■ Given problem: Can you update the stretch of the listing from the line containing "You are a GUI" through the line containing "(2259, 115)" so that "screenshot" reads "screen capture" and nothing else changes? Give back only those lines, and leave the pictures out.

■ Material provided:
* BEGIN *

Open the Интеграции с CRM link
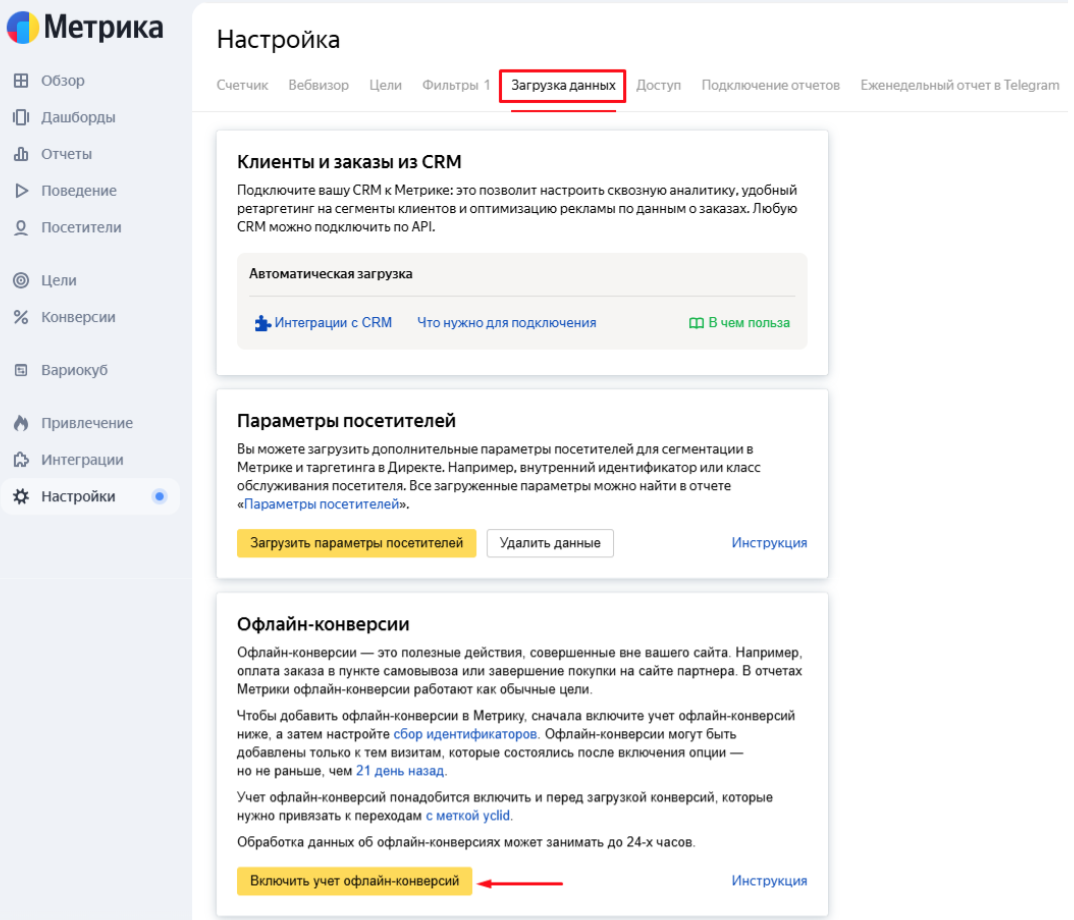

* END *
* BEGIN *

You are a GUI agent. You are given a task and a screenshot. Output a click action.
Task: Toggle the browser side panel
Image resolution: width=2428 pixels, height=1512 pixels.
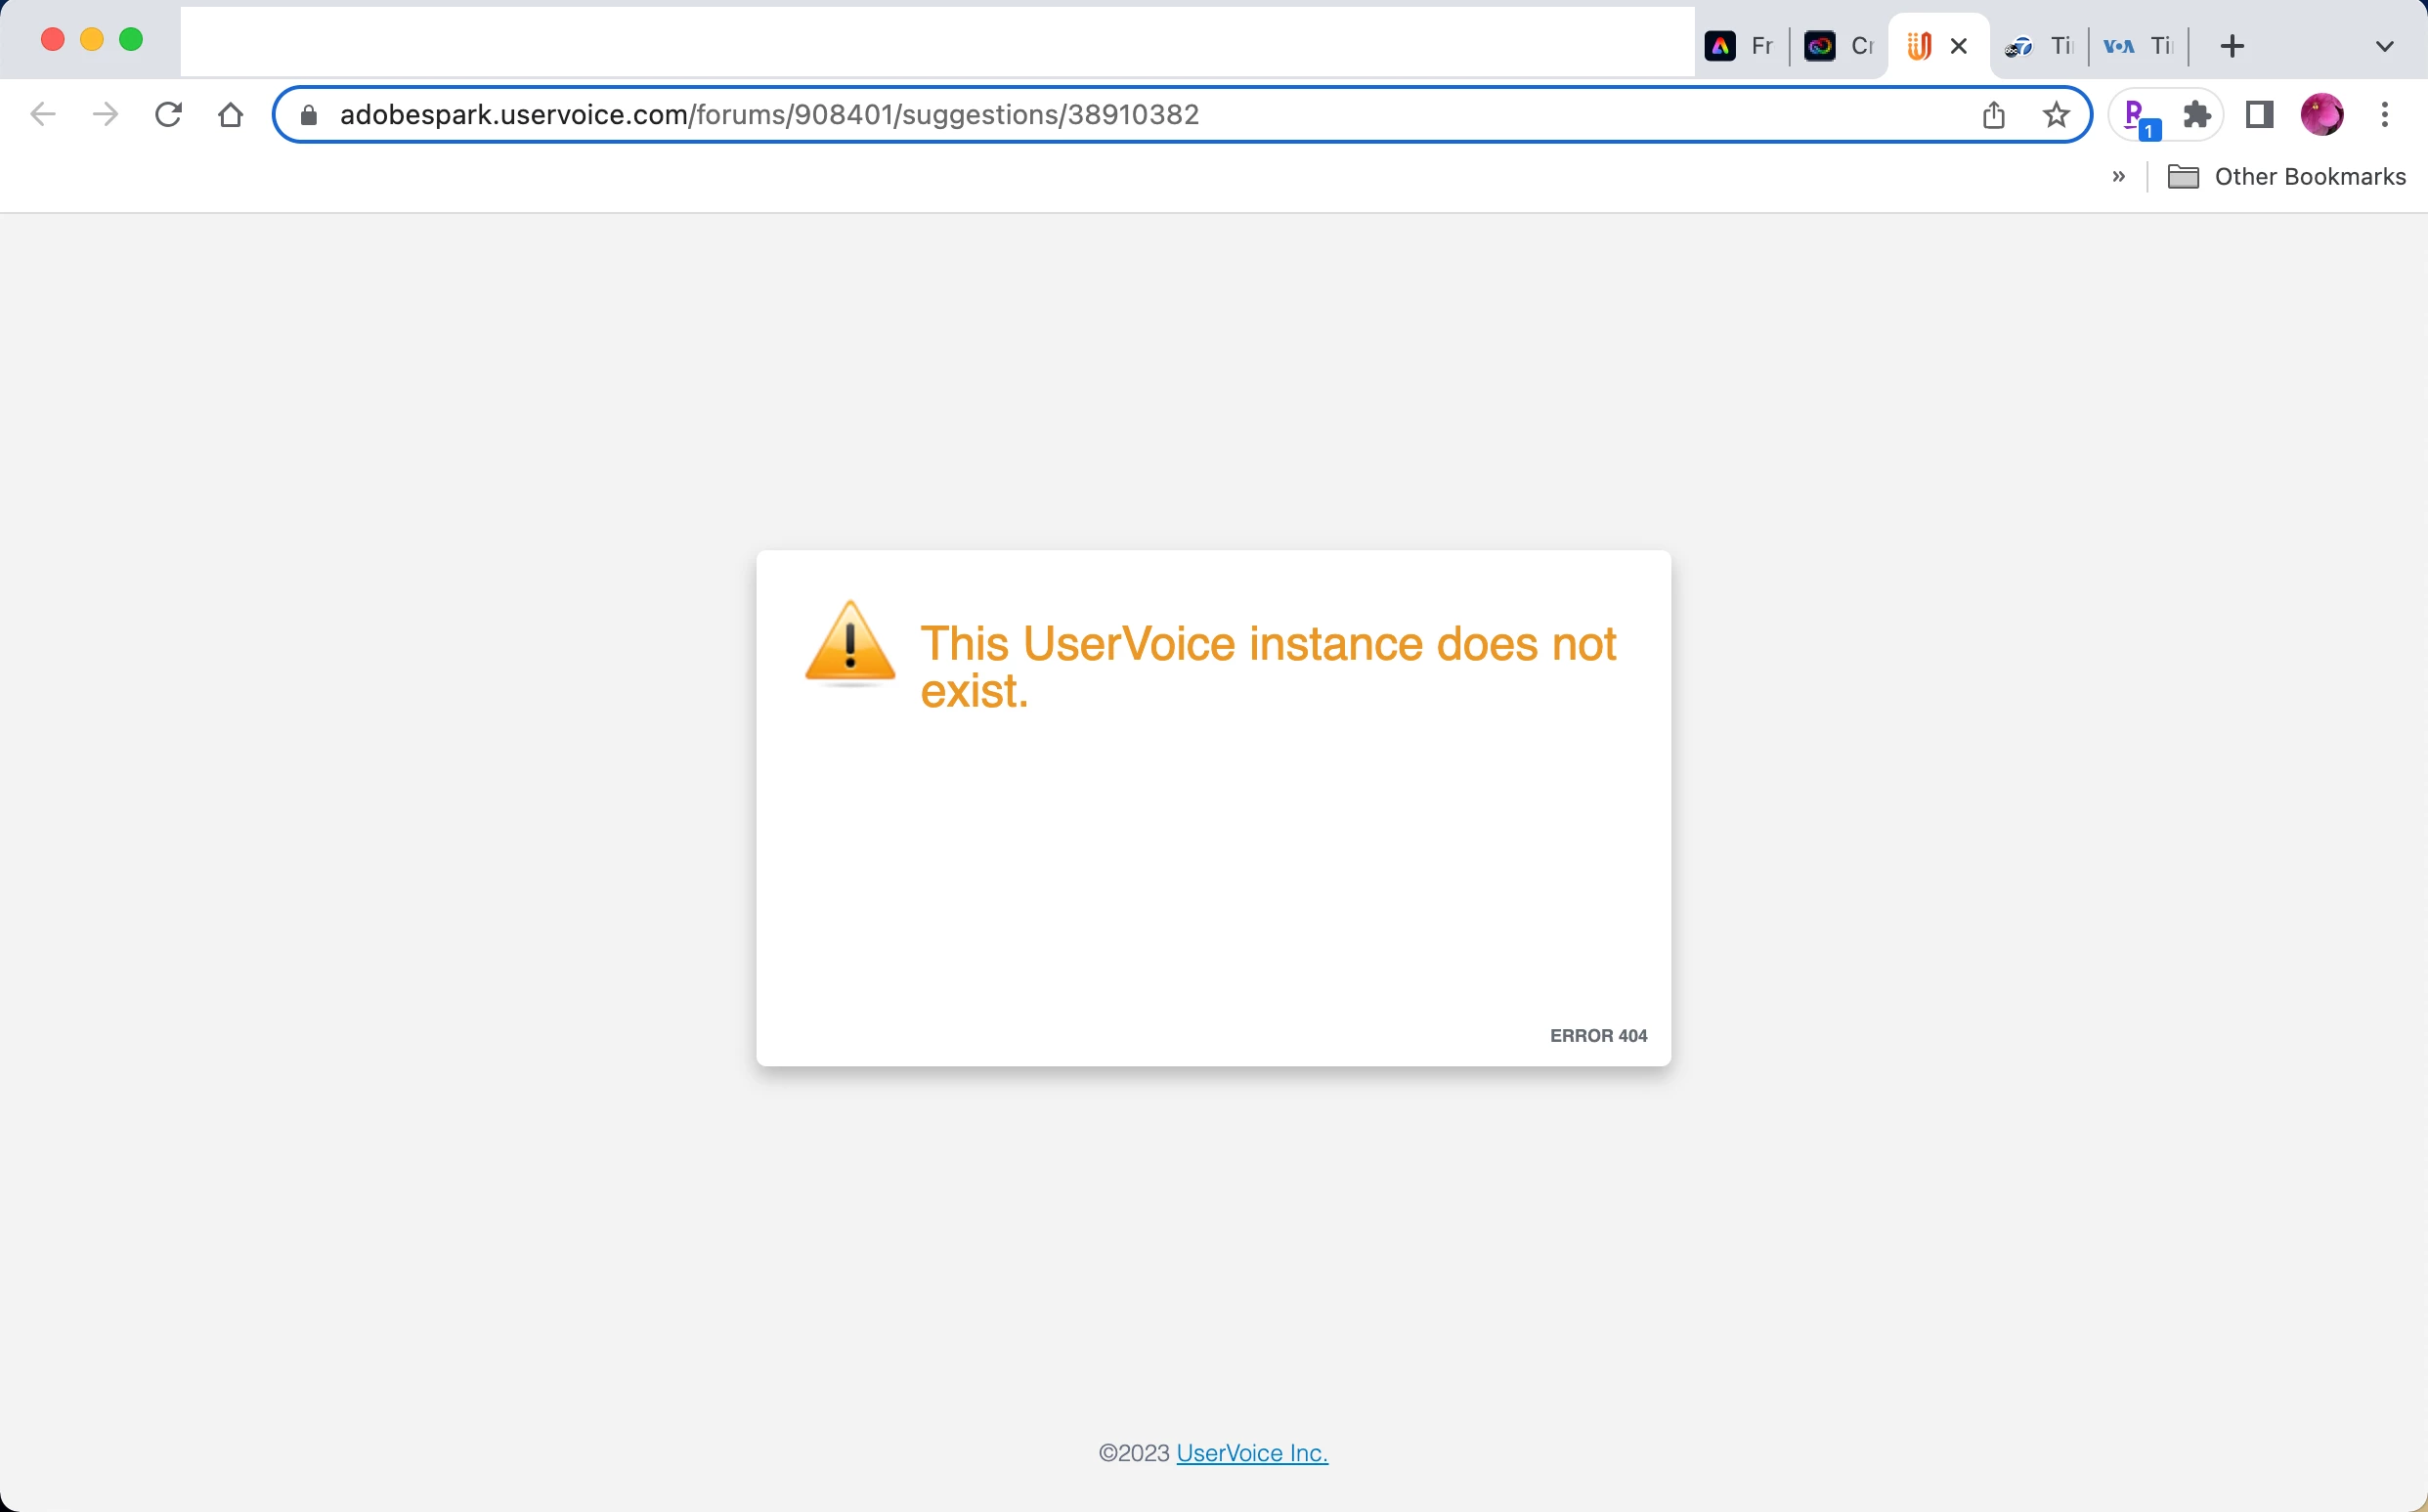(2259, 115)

* END *

■ Response:
You are a GUI agent. You are given a task and a screen capture. Output a click action.
Task: Toggle the browser side panel
Image resolution: width=2428 pixels, height=1512 pixels.
(2259, 115)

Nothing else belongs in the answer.